Playing an MP3 with compression on Linux/OSX

Some software I’m working on for a Raspberry Pi demands that I play MP3s at particular times. The audio is fed into a radio where it is then transmitted as narrowband FM, a very lo-fi channel. The recordings are spoken word and they will be heard most clearly if the output volume stays near the maximum allowed all the way through playback. In other words, if some parts of the file are quieter than others I’d prefer to bring them all up to the optimal level. That’s the purpose of an audio compressor.

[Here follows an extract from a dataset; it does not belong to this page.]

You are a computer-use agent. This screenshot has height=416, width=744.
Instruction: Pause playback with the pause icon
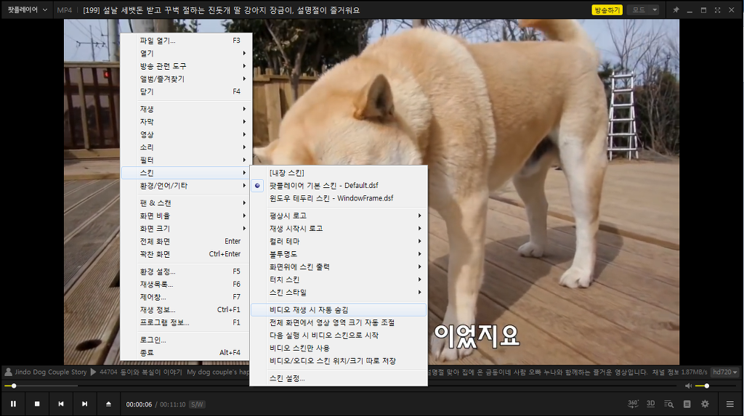click(x=13, y=404)
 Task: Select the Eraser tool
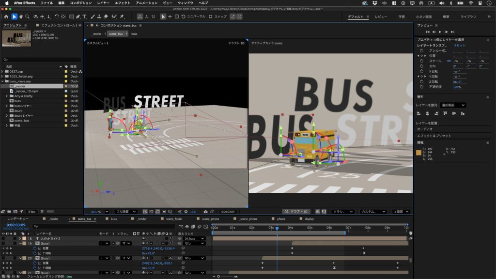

I was pleased to find out that I can do this on the fly pretty easily using mpg123 and sox (brew install mpg123 and sox comes with OSX). Here’s a full command I’m using:

mpg123 -r 44100 -s -m wianews-2016-04-03.mp3 | \
play --buffer 2048 -t raw -e signed-integer -r 44100 -b 16 -c 1 - \
    compand 0.1,0.3 -60,-60,-30,-15,-20,-12,-4,-8,-2,-7 -6

This is what all the bits mean:

-r 44100
Output sample rate. Obviously needs to be the same in the second part of the command.
-s
Send audio samples to stdout instead of audio device
-m
Mono mix (the FM transmitter has only one channel)
--buffer 2048
Use a buffer of 2048 bytes instead of sox’s default of 8192. In my testing the Pi was too slow for the default buffer size and needs smaller ones to avoid underruns.
-t raw -e signed-integer -b 16
Tell play that it will be getting headerless signed PCM with 16-bit samples
-c 1
Single channel, because it’s mono
-
Read audio data from standard input
compand
Apply a compressor effect (full docs for the following parameters, which can be more complex)
0.1,0.3
Attack and delay, in seconds. Controls response time to increasing and decreasing volume.
-60,-60,-30,-15,-20,-12,-4,-8,-2,-7
A transfer function I found online that works nicely. It’s a series of pairs—for a given input level in dB, what should the corresponding output level be? So it’s flat at -60 dB, signals around the -30 to -20 dB region will get a nice big boost, and really strong signals around -4 to -2 dB will be brought back a little.
-6
Reduce the overall gain by 6 dB to reduce clipping. In my testing it still clips occasionally but I’m intentionally pushing the limits so that’s okay.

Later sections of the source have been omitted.